WHAT NEEDS TO BE DONE:
Copy the hospital inspection findings word for word, everything from "Tag No.: A0395" down to "as per policy.".

Review of Patient #1's medical record revealed that the patient was Spanish speaking. Further review of Patient #1's medical record failed to reveal that the patient was informed of their patient rights.

During an interview on 10/02/2024 at 3:00 p.m., S4PIS and S5RN confirmed that there is no documented evidence that the patient was notified of their patient rights.

RN SUPERVISION OF NURSING CARE

Tag No.: A0395

Based on record review and interview the hospital failed to ensure the Registered Nurse evaluated the care of each patient in accordance with accepted standards of nursing practice. This deficiency is evidenced by:
1) failure to document that an interpreter/translator was used to complete the Nursing Assessments and Provider Assessment, for non-English speaking Patient #1;
2) failure to document a reassessment on 2 (#1, #3) of 4 (#1-#4) patients as per policy.
Findings:

1) Failure to document that an interpreter/translator was used to complete the Nursing Assessments and Provider Assessment, for non-English speaking Patient #1.
Review of hospital policy titled, "Interpreter Services for Limited English Proficiency Patients," Effective Date 01/14/2021, revealed in part: V. Policy Implementation B. Interpreter Services are free of charge and available to patients 24/7 upon patient request of staff identification of the need for an interpreter. F. The choice of the patient with respect to accepting or declining interpreter services, the presence of an interpreter and the means through which the interpreter is provided (In-person, VRI or OPI) will be documented in the electronic medical record at each visit.

Review of Patient #1's medical record revealed documentation that the patient "Needs Interpreter: Spanish." Documentation also revealed that Language Interpreter accepted by patient. Further medical record review failed to reveal documentation that an interpreter/translator service was used to communicate with the patient by the nurse or provider.

[Collected data]
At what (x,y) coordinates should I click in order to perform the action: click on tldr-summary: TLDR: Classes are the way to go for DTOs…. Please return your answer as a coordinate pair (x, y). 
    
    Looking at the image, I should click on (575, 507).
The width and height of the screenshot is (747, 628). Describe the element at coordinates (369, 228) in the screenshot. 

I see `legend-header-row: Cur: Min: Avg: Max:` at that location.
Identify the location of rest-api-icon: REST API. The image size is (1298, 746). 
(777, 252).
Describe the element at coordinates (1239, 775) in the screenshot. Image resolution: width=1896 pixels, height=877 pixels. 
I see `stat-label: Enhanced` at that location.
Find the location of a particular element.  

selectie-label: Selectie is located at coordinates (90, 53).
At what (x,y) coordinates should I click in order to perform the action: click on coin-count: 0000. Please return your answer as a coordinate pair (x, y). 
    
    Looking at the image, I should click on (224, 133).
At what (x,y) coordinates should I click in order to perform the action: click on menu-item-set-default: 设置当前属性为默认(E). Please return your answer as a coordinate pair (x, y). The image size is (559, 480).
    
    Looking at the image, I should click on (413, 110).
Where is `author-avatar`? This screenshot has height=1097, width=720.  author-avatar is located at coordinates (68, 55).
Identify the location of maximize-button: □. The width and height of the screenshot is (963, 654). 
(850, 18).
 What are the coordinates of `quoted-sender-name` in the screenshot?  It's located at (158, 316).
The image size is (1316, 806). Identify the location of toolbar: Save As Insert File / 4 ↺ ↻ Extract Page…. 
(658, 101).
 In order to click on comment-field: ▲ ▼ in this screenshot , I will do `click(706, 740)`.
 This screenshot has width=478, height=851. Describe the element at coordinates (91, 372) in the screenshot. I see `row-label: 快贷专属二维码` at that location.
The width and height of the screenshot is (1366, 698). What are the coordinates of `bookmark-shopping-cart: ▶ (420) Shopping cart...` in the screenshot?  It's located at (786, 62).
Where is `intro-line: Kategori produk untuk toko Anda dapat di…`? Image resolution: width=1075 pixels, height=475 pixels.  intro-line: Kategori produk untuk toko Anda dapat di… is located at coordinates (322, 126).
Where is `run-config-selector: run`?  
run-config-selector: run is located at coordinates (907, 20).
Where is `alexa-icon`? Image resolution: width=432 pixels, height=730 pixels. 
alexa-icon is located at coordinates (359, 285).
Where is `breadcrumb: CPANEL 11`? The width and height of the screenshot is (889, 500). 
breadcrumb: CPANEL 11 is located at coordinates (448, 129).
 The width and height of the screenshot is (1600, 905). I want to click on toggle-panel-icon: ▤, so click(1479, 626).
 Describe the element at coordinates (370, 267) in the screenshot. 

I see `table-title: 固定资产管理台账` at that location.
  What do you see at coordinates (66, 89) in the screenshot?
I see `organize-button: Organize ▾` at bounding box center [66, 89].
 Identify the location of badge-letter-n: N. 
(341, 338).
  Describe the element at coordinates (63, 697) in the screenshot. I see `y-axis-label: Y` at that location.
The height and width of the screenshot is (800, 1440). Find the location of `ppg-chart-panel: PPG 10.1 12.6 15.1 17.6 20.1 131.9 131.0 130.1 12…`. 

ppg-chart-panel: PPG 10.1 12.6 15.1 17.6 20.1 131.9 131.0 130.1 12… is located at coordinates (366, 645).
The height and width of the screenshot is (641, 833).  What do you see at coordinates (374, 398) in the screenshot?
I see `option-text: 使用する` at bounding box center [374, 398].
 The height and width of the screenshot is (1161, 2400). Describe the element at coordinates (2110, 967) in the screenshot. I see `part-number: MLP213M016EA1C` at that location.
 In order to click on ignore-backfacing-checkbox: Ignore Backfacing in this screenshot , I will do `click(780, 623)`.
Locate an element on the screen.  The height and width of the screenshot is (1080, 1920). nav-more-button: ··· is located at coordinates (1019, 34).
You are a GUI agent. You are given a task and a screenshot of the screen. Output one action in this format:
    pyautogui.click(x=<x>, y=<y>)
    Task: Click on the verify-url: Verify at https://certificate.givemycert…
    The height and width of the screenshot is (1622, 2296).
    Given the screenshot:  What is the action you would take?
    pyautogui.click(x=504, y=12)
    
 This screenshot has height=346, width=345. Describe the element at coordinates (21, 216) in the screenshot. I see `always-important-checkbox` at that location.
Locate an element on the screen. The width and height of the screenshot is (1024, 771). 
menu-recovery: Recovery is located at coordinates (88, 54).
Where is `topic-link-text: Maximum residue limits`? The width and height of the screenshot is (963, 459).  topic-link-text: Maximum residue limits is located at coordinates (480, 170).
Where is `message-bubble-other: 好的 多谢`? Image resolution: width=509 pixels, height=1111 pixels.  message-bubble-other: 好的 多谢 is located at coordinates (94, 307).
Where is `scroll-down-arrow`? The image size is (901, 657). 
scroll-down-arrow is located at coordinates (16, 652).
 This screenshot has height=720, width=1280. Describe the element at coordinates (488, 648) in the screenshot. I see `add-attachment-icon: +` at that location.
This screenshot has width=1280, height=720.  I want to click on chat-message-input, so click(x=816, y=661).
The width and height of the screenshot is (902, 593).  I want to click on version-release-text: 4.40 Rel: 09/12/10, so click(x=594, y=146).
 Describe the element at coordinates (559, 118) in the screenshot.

EXERCISE OUTPUT:
Tag No.: A0395

Based on record review and interview the hospital failed to ensure the Registered Nurse evaluated the care of each patient in accordance with accepted standards of nursing practice. This deficiency is evidenced by:
1) failure to document that an interpreter/translator was used to complete the Nursing Assessments and Provider Assessment, for non-English speaking Patient #1;
2) failure to document a reassessment on 2 (#1, #3) of 4 (#1-#4) patients as per policy.